Croisières Coudrier

Grosse Île




Un autre automne à Québec. Construction everywhere. A white disc of sun presses through, like a light bulb behind a dirty sheet. Fog. But on days ensoleillé, the light seems grades brighter, sharper. Because of the river?

Finally made the cruise to Grosse Île le samedi passé. A good boat provided by Croisières Coudrier. From a seat in front, to see as much as possible, I was first struck by the length of Île d'Orléans, along which we cruised for what seemed to be half the 90 minute trip. Could see the wide chutes de Montmorency in the distance, silos rising from the big farms. A river, yes, but so wide the shores seem a mirage, an illusion of land. A dream of white church spires and white birch trunks and pretty, red-roofed houses. Into the tossy slate waves that expel crests of foamy breath, nosing up, plunging down. Le fleuve nudges, slaps, at the Orléans wharf, a sudsy ring edges back and forth from a breakwater of sharp, umber rock.

The St Lawrence seaway, something every school child learns of, and now I am cruising on it, towards the wide mouth that opens to the Atlantic beyond the Gaspé I will never reach. Not on this trip. Beyond d'Orléans, at Île Madame, the water is just 10% salt.
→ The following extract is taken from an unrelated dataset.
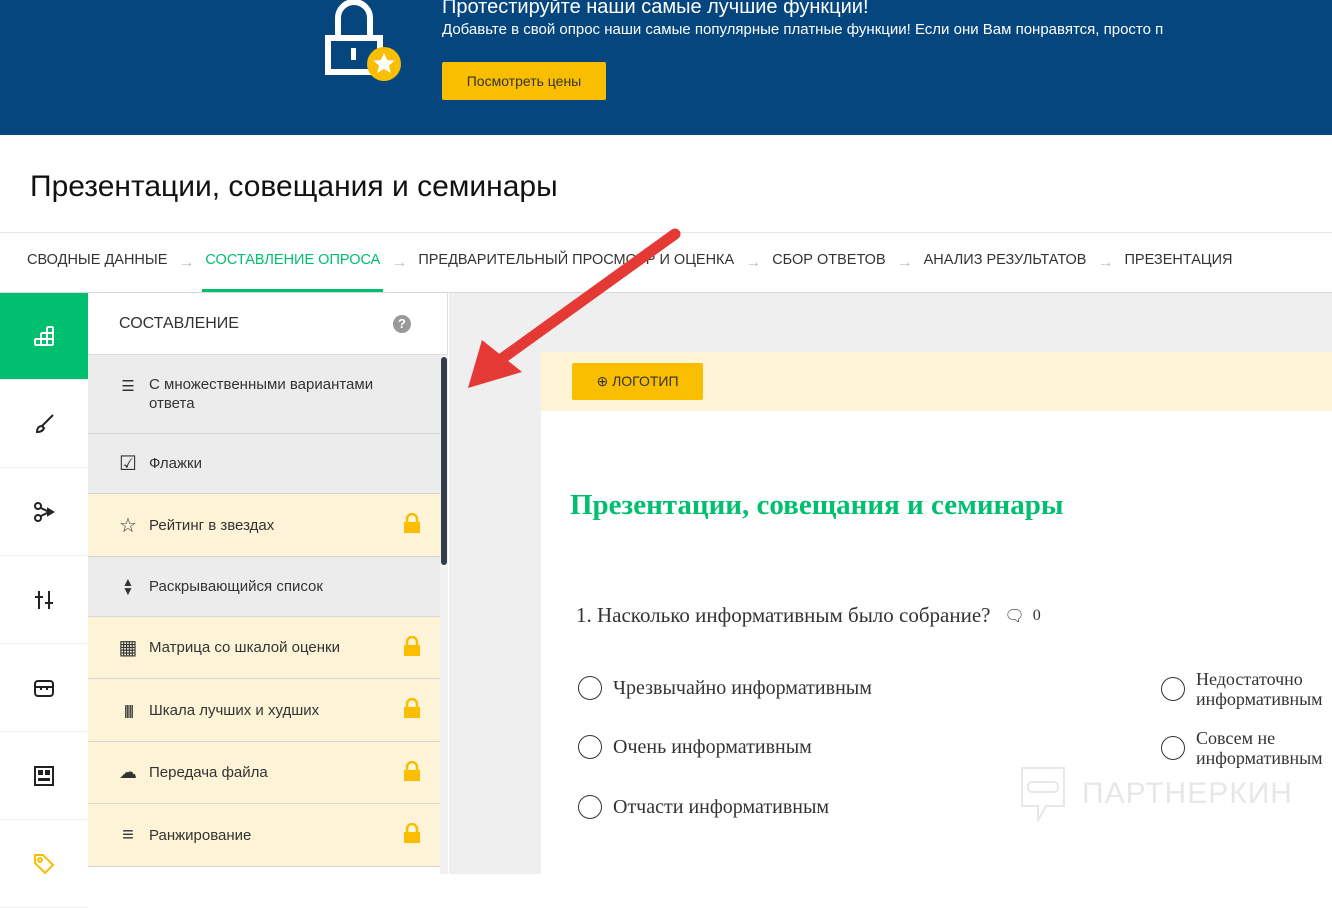  What do you see at coordinates (264, 836) in the screenshot?
I see `list-item-ranking: ≡ Ранжирование` at bounding box center [264, 836].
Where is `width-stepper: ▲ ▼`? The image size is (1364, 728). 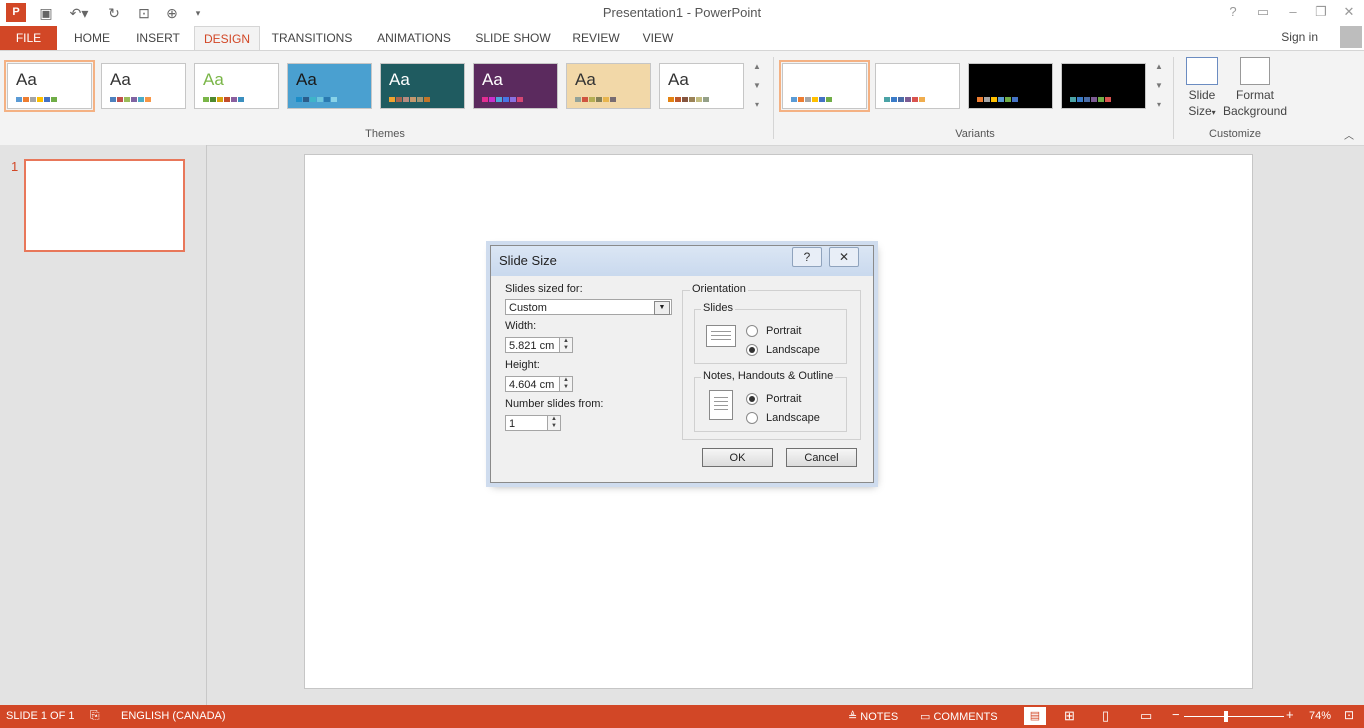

The islands in the distance float like dark cream above le fleuve, another illusion, of course, but land may have seemed that unlikely to the voyagers who glimpsed it, finally, after weeks at sea. The mountains to the north, cloud shadows changing shape over them, blue marine against a hundred shades of green and the threatening russet.

As we near Grosse Île I spot the Celtic cross that soars up from the highest rocky point. Facts channel out from the guide's microphone. From 1832 to 1873, 55.8 percent of the immigrants who stopped here were fleeing Ireland. 40-50 died every day. In 1847 alone, 5,424 deaths. So precise those numbers. It has to be only a general ancestral association that causes my eyes to wet. Same as the tears that surprised me in the archives of the National Library in Dublin. As for my family, of the little we know, there is the fact that my grandparents arrived later in the 1800's, through Ellis Island.


Still, along the list of names inscribed on glass at the Irish memorial above the lumpy grass beneath which coffins are stacked one upon the other, I see one Mary Curry, four Mary Ryans, ghosts with the names of my grandmothers. Perhaps women like they were, but whose hopes typhus fever burned to nothing. I see my own name too. The young Parks Canada guide, his English words charmingly accented with Québecois, explains the famine, the failure of the potato crop, the insistence of the English landlords that tenant farmers use their oat crops to pay the rent. He talks about the doctors who fell ill trying to cure, the priests who came to administer the last rites and soon joined the crowded path from Grosse Île to the next life. The day has warmed. The guide slips off his handsome green jacket and his cap and places them on a rock. That he is sympa enough to imagine the suffering he describes is apparent as he speaks, and improbable though it is this late in the this season, a butterfly casually flutters across the space between him and his audience.

One Lazeretto still stands from 1847. Inside, a glass case holds some objects found under the building, the stained bowl of a clay pipe and a brogue of brittle brown leather, heel collar pressed down, laces lost.